While the airline seeks to reduce plane leasing and other costs, Gordhan said it could take two or three years to come up with a financially credible plan for SAA.

However, in the view of Minister Lynne Brown, merging the airways cannot be attainable. Her view on this move is described as a shift from Gordhan’s statement that during his February budget speech that state government need not to invest in four state-owned airlines (including minority-owned South African Airlink).

Brown insisted in an interview on Sunday that no firm decision had been taken and that the transaction adviser that the department and the Treasury were in the process of appointing would provide guidance. The aim would be to achieve efficiencies, economies of scale and better co-ordination of routes



She said she would prefer to have the three state-owned airlines , and possibly South African Airlink, merged, but did not believe this scenario was likely.

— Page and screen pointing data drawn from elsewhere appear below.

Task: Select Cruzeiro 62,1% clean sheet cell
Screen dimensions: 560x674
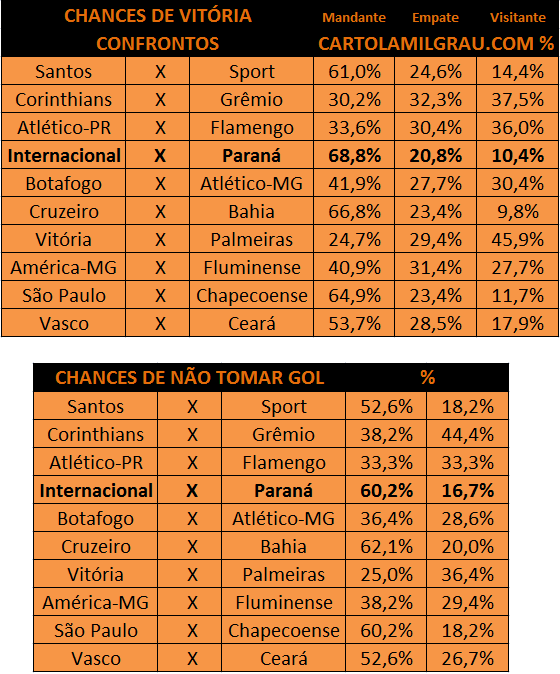Action: 386,546
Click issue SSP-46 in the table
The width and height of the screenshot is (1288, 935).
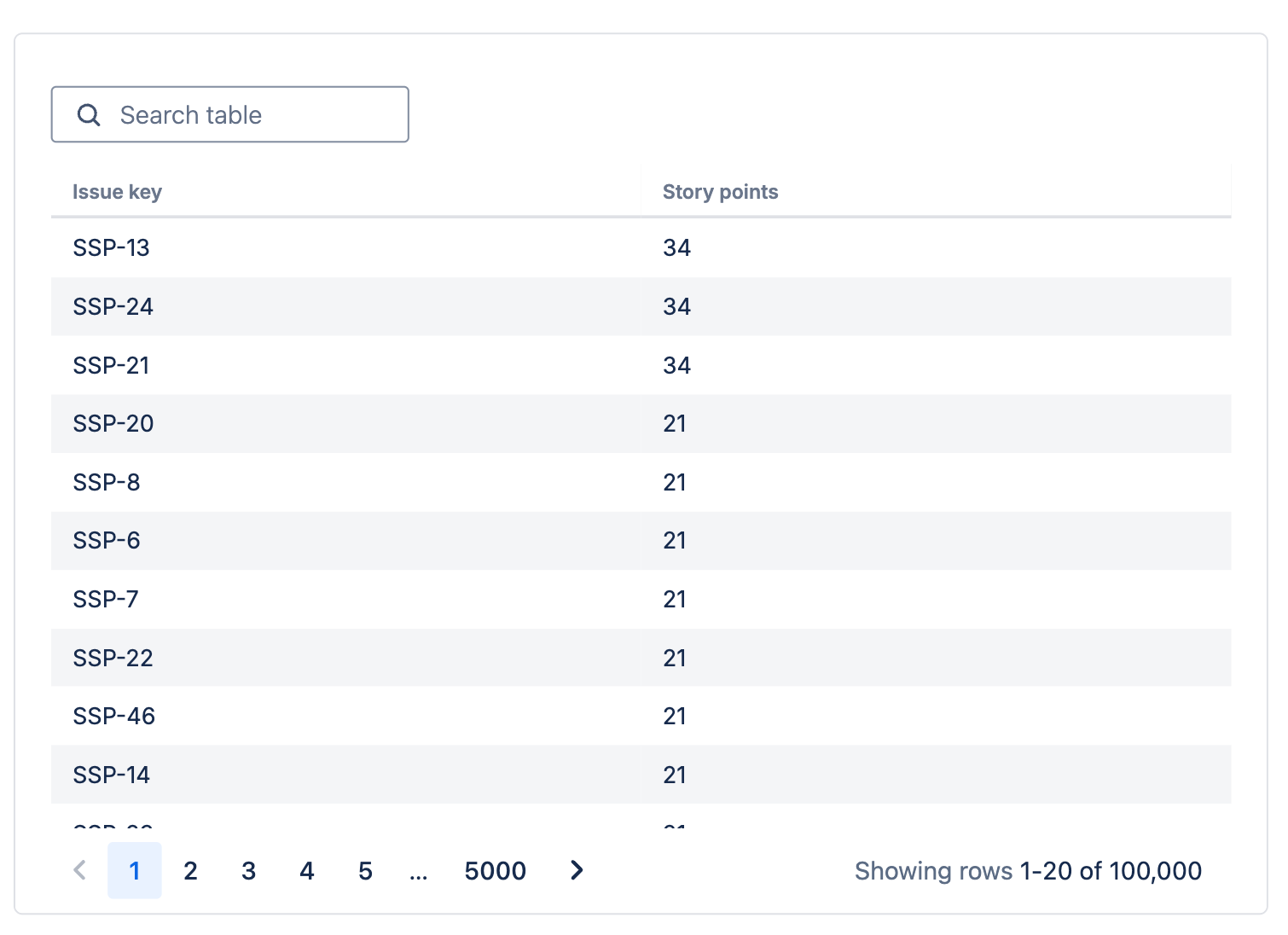pyautogui.click(x=113, y=716)
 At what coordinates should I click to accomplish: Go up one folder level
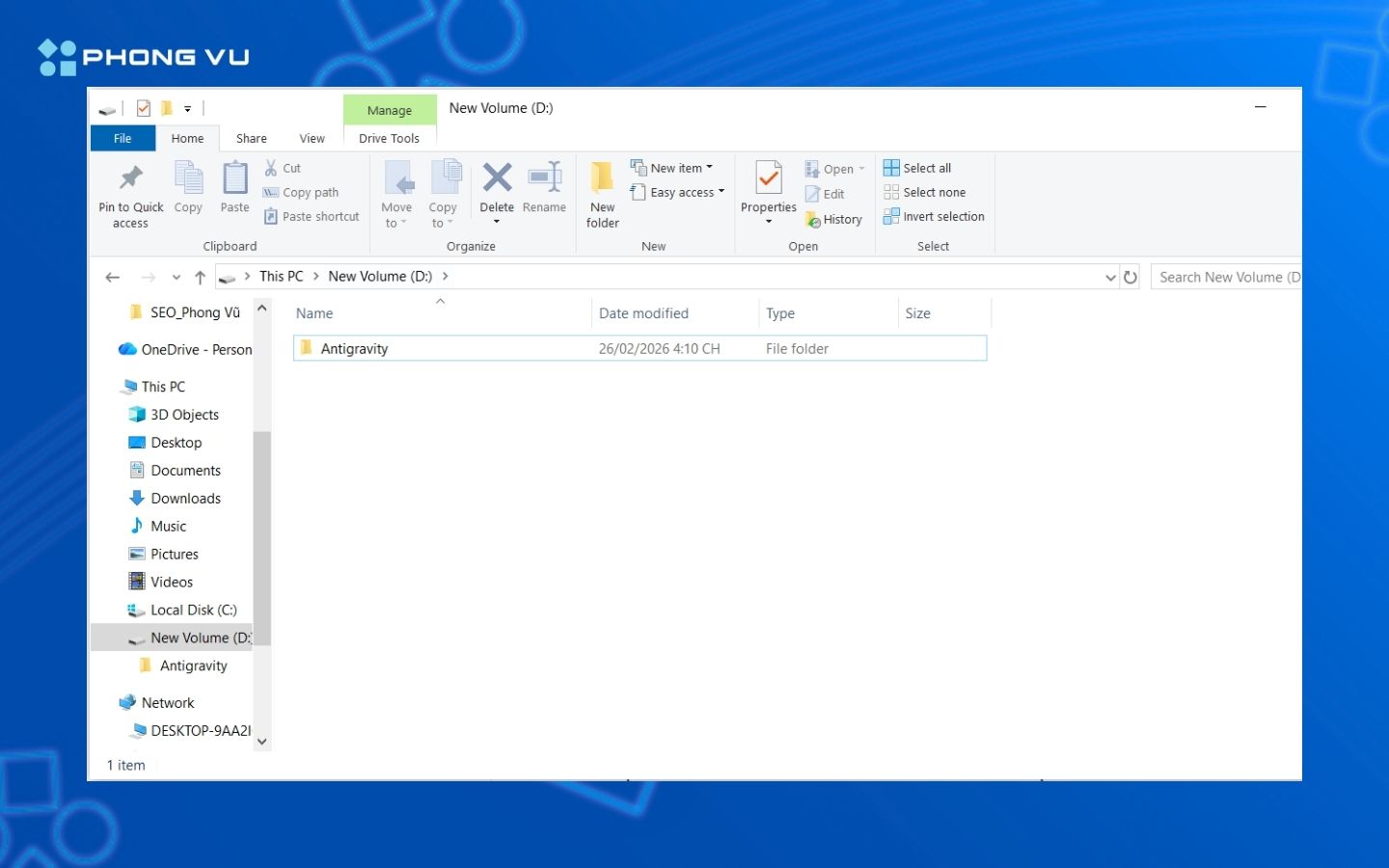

She said while speaking at the Airlines Association of Southern Africa’s 46th annual general assembly in Swakopmund, Namibia, on Friday that full details about the introduction of an equity partner could be made by the finance minister in his budget speech in February.

“All my discussions with industry role players is that a merger would be too difficult. One out of three companies owns the paths that they operate on…. What we need to do is force them to work together and at the moment that isn’t so,” she said adding that an example of medium-haul airlines were those in North Africa.

Such a tie-up would bring benefits both for the equity partner as well as for SAA, which operates the long-haul route to SA. The inclusion of an equity partner “will include bringing in managerial, technical and other level support”, the minister said. “We need them to be able to give us dividends, because they are economically, financially stable.” she clarified.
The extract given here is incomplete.